> Directions: Taking the line with "[Search ⌘k] (367, 25)" as the first, copy every line through the end of the records below exactly. Do not include pictures.
[Material provided — start]
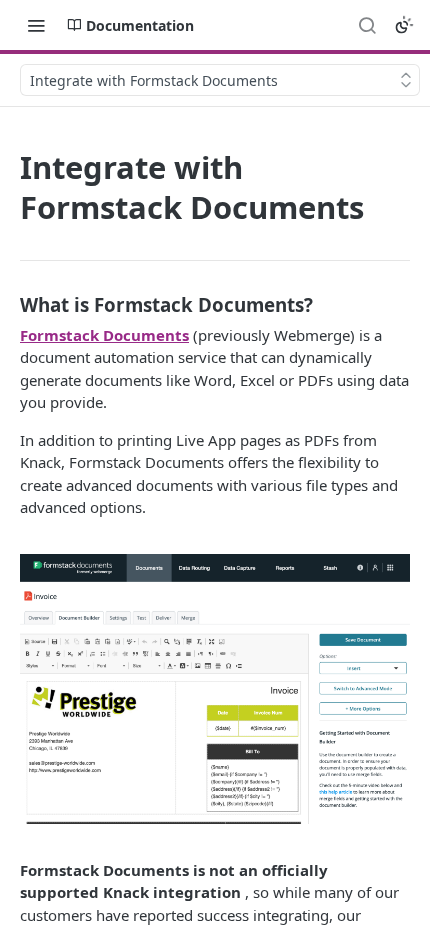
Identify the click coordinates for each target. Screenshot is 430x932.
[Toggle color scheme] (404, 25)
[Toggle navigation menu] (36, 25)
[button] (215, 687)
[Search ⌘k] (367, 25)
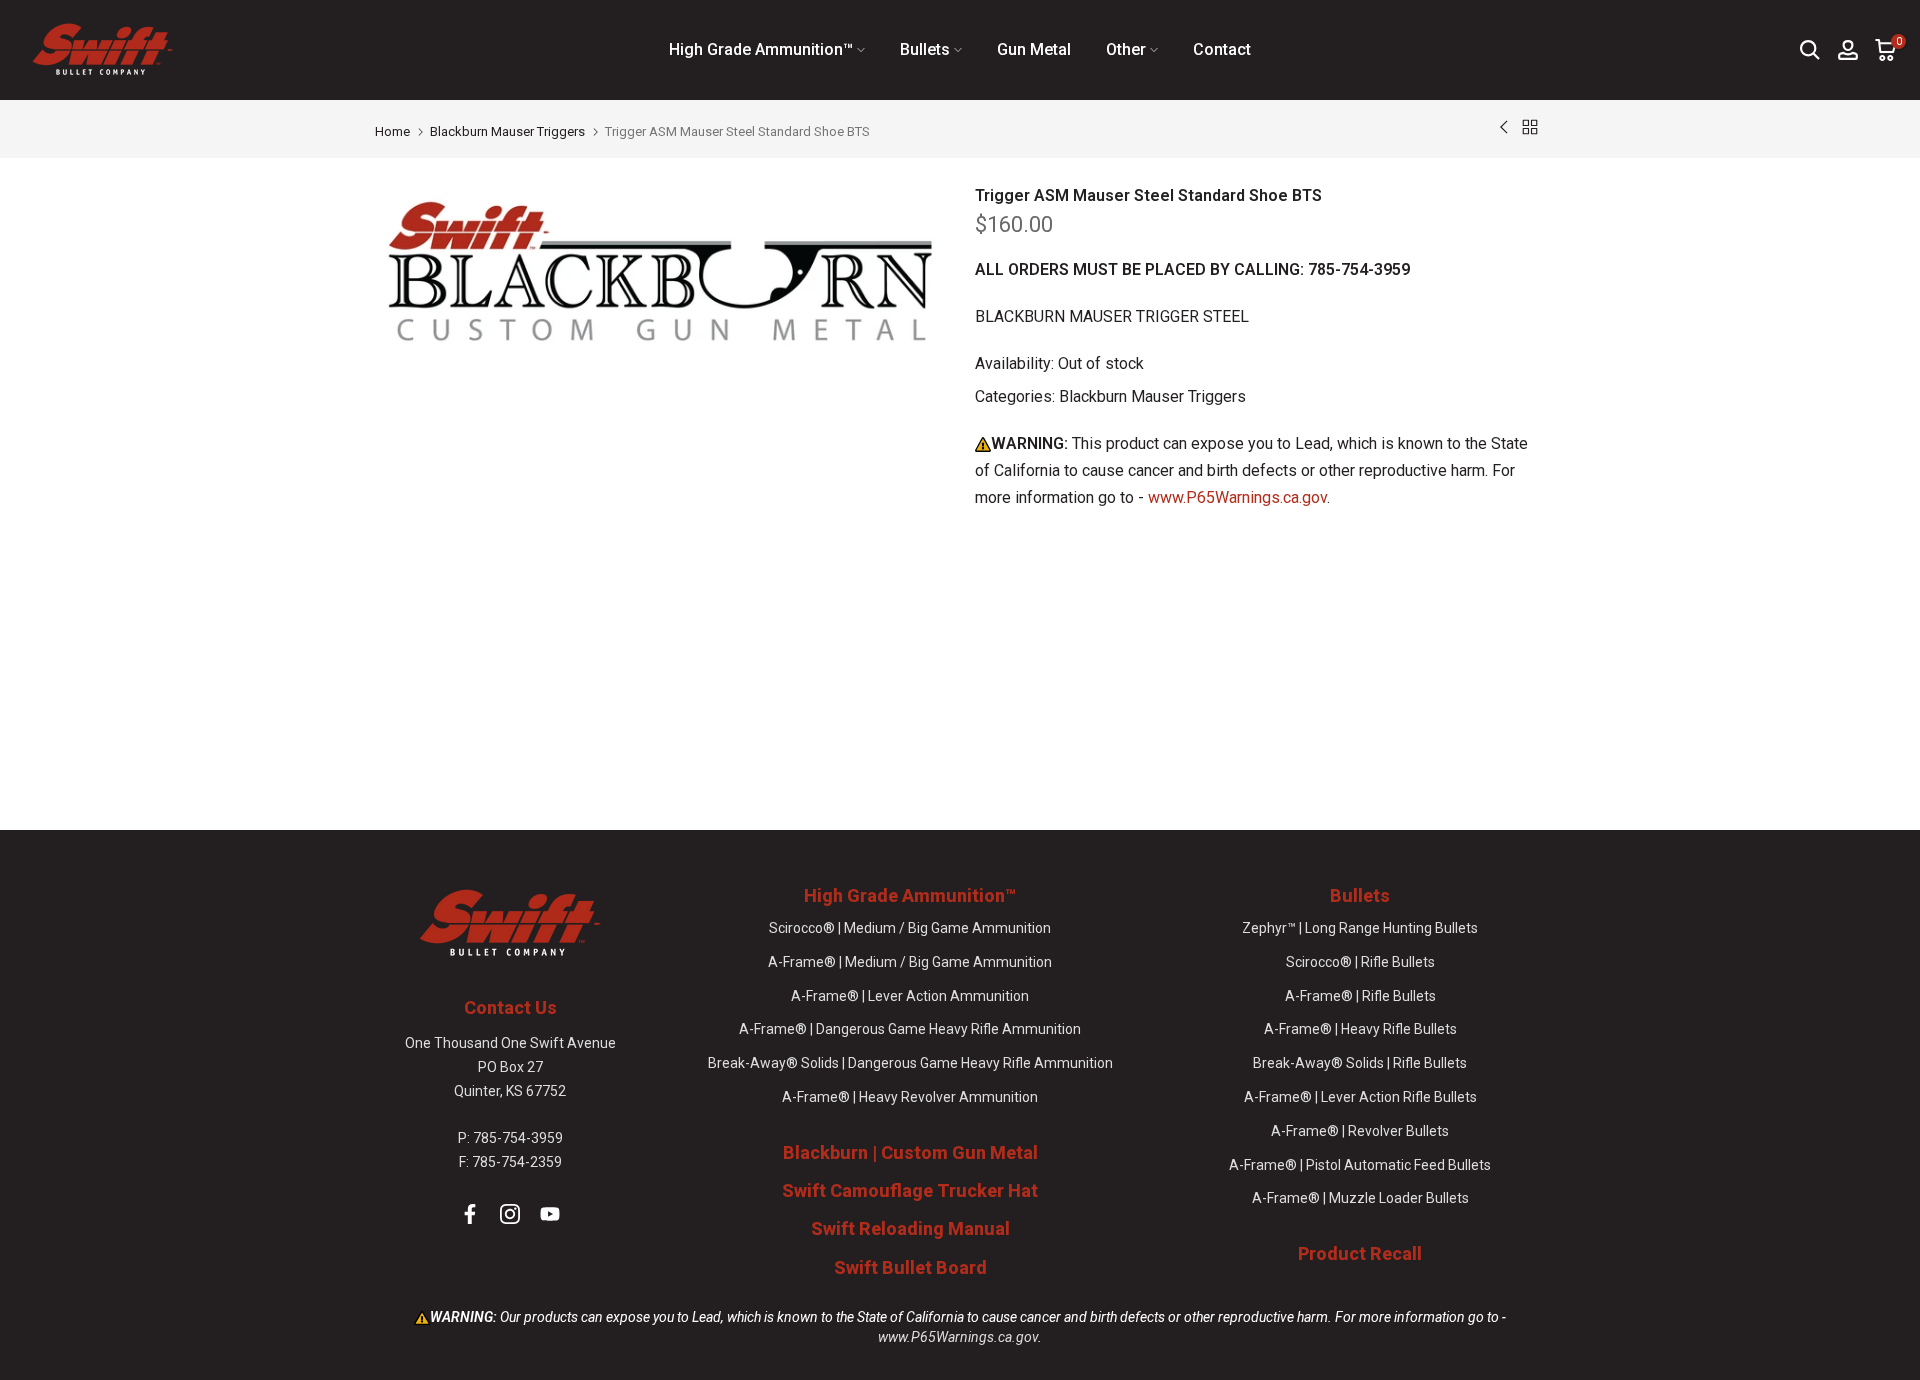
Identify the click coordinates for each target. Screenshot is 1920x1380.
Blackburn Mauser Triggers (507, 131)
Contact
[Material provided — finish]
> Exercise answer:
[Search ⌘k] (367, 25)
Identify the click coordinates for each target. Screenshot is 1920x1380.
Blackburn Mauser Triggers (507, 131)
Contact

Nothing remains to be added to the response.